Covid-19 ve Pandemi süreci hepimizin yaşam koşullarını ve tarzını tekrar gözden geçirmesi konusunda bir uyarı şeklinde algılanmalıdır. Yavaş yaşanan şehirler, bireysel çalışma şartları, home ofis çalışmaları, doğaya saygının önemi konularını, her gün tekrar tekrar düşünüyoruz ve bugünlerden sonrada virüslerin yayılımı bize bu konuları daha da düşündürecek gibi durmaktadır. Ofisler, hastaneler, AVM, tiyatro veya sinema salonları, spor müsabakaları vs. alanların tamamında m² başına insan yoğunluğu konusunda iklimlendirme kaynak kitaplarında çizelgeler bulunmaktadır. 25 yıldır bu çizelgelere ve kişi başına olması gereken taze hava miktarlarına göre iklimlendirme projeleri çiziyoruz veya uyguluyoruz. 2020 yılı başından bu yana ise en popüler sözcük “sosyal mesafe” olarak her mecrada kullanılmaktadır. Pandemi tüm ezberleri değiştirmektedir. Bu değişiklik bir süreç alacaktır, henüz yeni duruma uygun iklimlendirme şartları için bir standart oluşturulamamış olup sadece yüzeysel değişikliklerle bir arayışın var olduğu tesisat sektöründe gözükmektedir. Son 6 aydır havalandırma ve iklimlendirme sistemleri, virüslerin yaşamasını etkileyecek ve öldürecek şekilde UV ışını üzerinde çalışmaktadır. Klima santralleri ve Fancoil cihazlarına entegre edilen UV lambaları sayesinde, havaya asılı olan virüslerin emilerek cihaz içlerinde UV ışına tutulması ve öldürülmesi metodu ile bulaş riskinin azaltılmasına yönelik çalışmalar devam etmektedir. Henüz uygulama bazında kapalı ve yoğun insanın bulunduğu ortamlarda iklimlendirme açısından %100 güvenilir alanlar oluşturulamamıştır. Süreç ve çözüm çalışmalarının ilgili mesleki kuruluşlar tarafından devam ettiğini gözlemlemekteyiz.

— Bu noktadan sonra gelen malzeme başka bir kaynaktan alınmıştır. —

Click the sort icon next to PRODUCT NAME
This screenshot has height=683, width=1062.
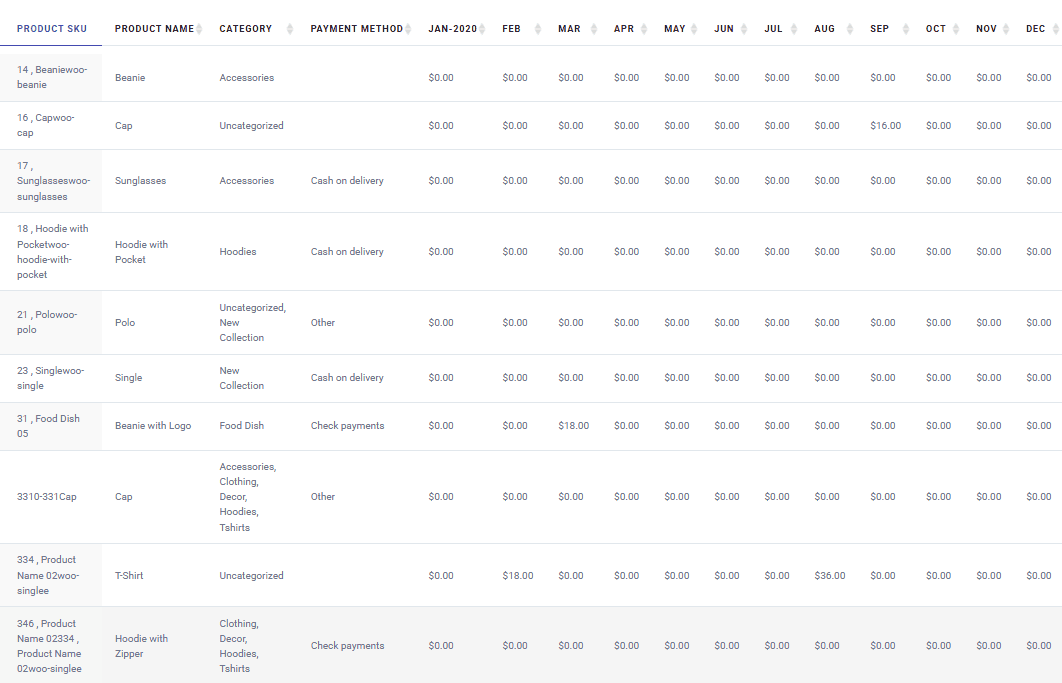tap(199, 28)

Bu yıl ve önümüzdeki yıla ilişkin iş aksiyonlarınızla ilgili planlarınız var mı? 

Biz bu süreci yurt içi ve yurt dışı projeleri yakından takip ederek en az kayıpla ve hasarsız geçirmenin daha doğru bir yaklaşım olduğu düşüncesindeyiz. Bu sebeple yurt dışı işler konusundaki pazar arayışlarımızı daha derinleştirmek ve yurt dışı taahhüt işlerimizin genel bilançomuz içinde ağırlık oranının artırılmasını sağlamak amacı ile Sahra altı Afrika ülkeleri, Kazakistan, Rusya, Libya, Irak, Orta Avrupa ülkelerindeki projelere davet edilmek sureti ile teklif hazırlamaktayız. İnancımız önümüzdeki süreçte bu tekliflerden en az iki tanesini sözleşme aşamasına getirerek başarılı faaliyetlerimizi yurt dışında da devam ettirmek gayreti içerisindeyiz.